言葉を話すように、音楽を一息(フレーズ)でまとめ、適切な抑揚を付ける表現技術です。

フレージングは、旋律をどこで区切り、どこをひとまとまりとして扱うかという判断です。楽譜に書かれていない部分が多く残る領域です。

アーティキュレーションとの違い

アーティキュレーションは一音一音の切り方やつなぎ方を扱います。フレージングはより大きな単位で、いくつかの音をまとめて一つの句とし、その句のどこに向かってどこから収まるかを扱います。言葉に例えれば、アーティキュレーションが発音、フレージングが文の区切りと抑揚にあたります。

楽譜のスラーは必ずしもフレーズではない

弦楽器の楽譜のスラーは、しばしば弓の使い方(一弓で弾く範囲)を示しています。管楽器では舌を使わない範囲を示します。これらは奏法上の区切りであり、音楽的なフレーズの区切りとは一致しないことがあります。
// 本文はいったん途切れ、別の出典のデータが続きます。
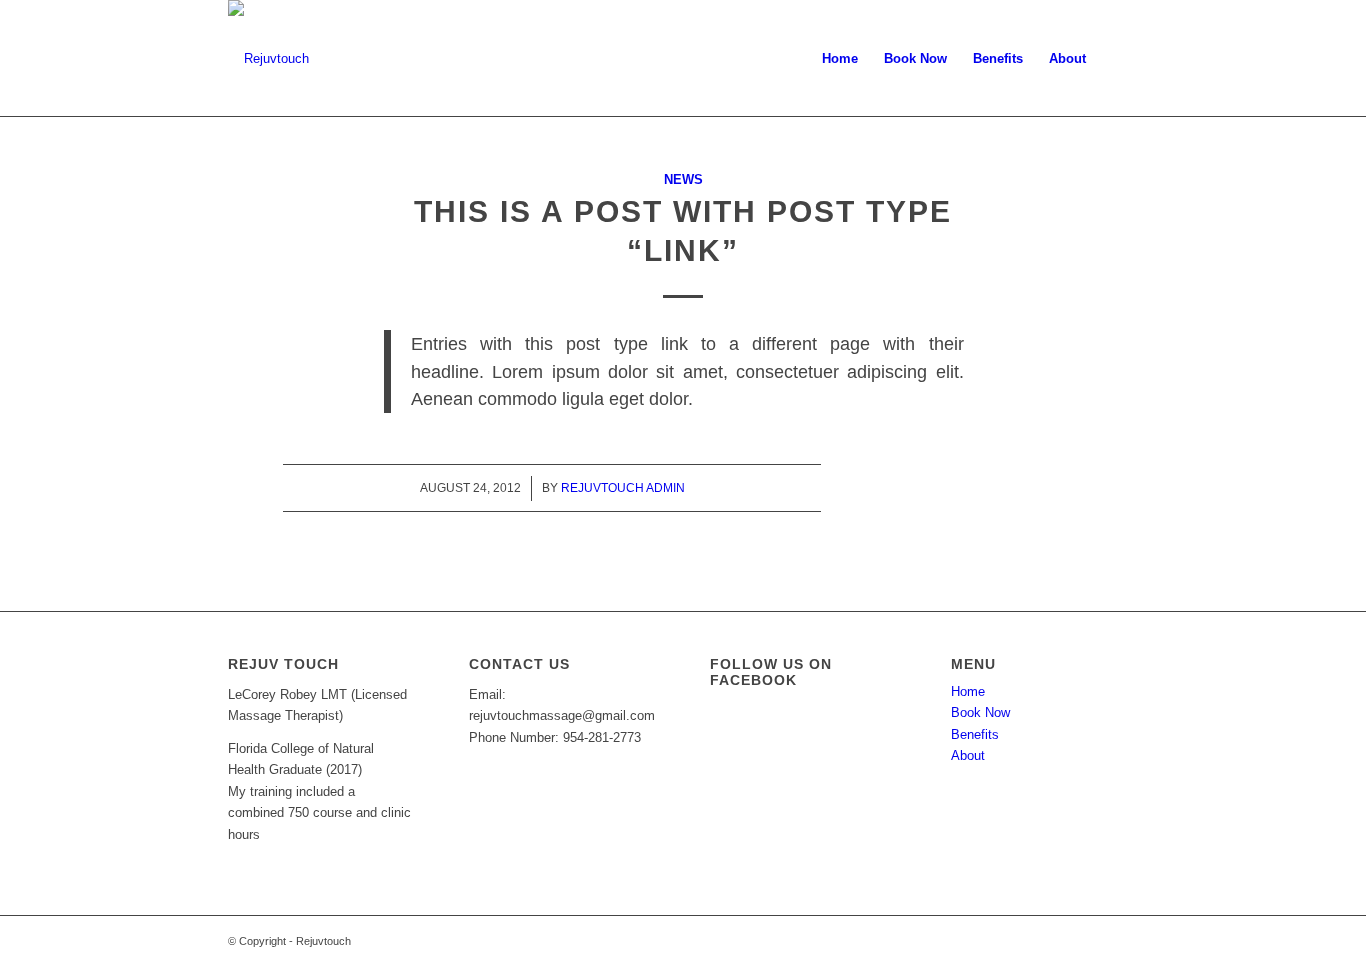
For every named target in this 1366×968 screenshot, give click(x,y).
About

フレーズの区切りを見つけるには、和声がどこで一区切りつくか、旋律の形がどこで反復や変化を見せるかを見ることになります。

小節線との関係

小節線は拍の重心を示す線で、フレーズの区切りではありません。多くの曲でフレーズは小節線をまたいで始まり、小節の途中で終わります。小節ごとに区切って弾くと、音楽が細かく分断されます。フレーズがどこから始まってどこへ向かうかを先に決めれば、小節線は通過点になります。

判断の手がかり

フレーズの終わりは、和声が一区切りつく場所(終止)と重なることが多くあります。旋律が下降して落ち着く、音価が長くなる、同じ形が新たに始まる、といった箇所も手がかりです。歌詞のある曲なら、言葉の区切りがそのまま答えになります。器楽曲でも、旋律を声で歌ってみるとどこで息を取りたくなるかが分かり、それがフレーズの区切りと一致することが多くあります。